(Exercise requirements)
(a) Transcribe the review excerpt from "How might democracy" up to and including "very frightening book.".
(b) Answer these questions using the review excerpt:
(i) What kind of book does the reviewer say White has written?
(ii) How long is the intermission in McQueen's documentary?
(iii) In which city does McQueen now live?
=== Extract provided ===
How might democracy survive its own obsession with catastrophe? It is essential, White says, “not to lose sight of the more distant horizons on which progressive interventions depend.” But this is less a serious solution, more an act of denial. White may not want to grasp the nettle, but his readers surely will: by his logic (and it seems ungainsayable), the longer the present moment lasts, the worse it’ll be for democracy. He may not have meant this, but White has written a very frightening book.

A snapshot of how a city survives

Watching Occupied City by Steve McQueen for New Scientist, 31 January 2024

Artist and director Steve McQueen’s new documentary unfolds at a leisurely pace. Viewers will be glad of the 15-minute intermission baked into the footage, some two hours into the film’s over-four-hour runtime. If you need to make a fast getaway, now’s your chance — but I’ll bet the farm that you’ll return to your seat.

McQueen, a Londoner, now lives in Amsterdam with his wife Bianca Stigter, and Occupied City is based on Atlas of an Occupied City, Amsterdam 1940-1945, Stigter’s monumental account of the city’s wartime Nazi occupation.
=== Material provided ===
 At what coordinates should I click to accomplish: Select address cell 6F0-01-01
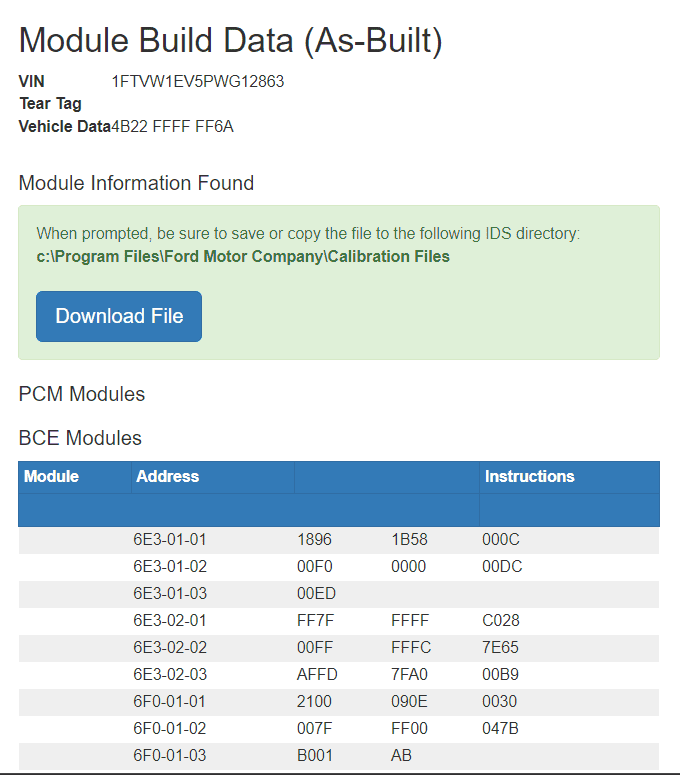[x=169, y=702]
===
(Answers in order)
(a)
How might democracy survive its own obsession with catastrophe? It is essential, White says, “not to lose sight of the more distant horizons on which progressive interventions depend.” But this is less a serious solution, more an act of denial. White may not want to grasp the nettle, but his readers surely will: by his logic (and it seems ungainsayable), the longer the present moment lasts, the worse it’ll be for democracy. He may not have meant this, but White has written a very frightening book.

(b)
(i) A very frightening book.
(ii) 15 minutes.
(iii) Amsterdam.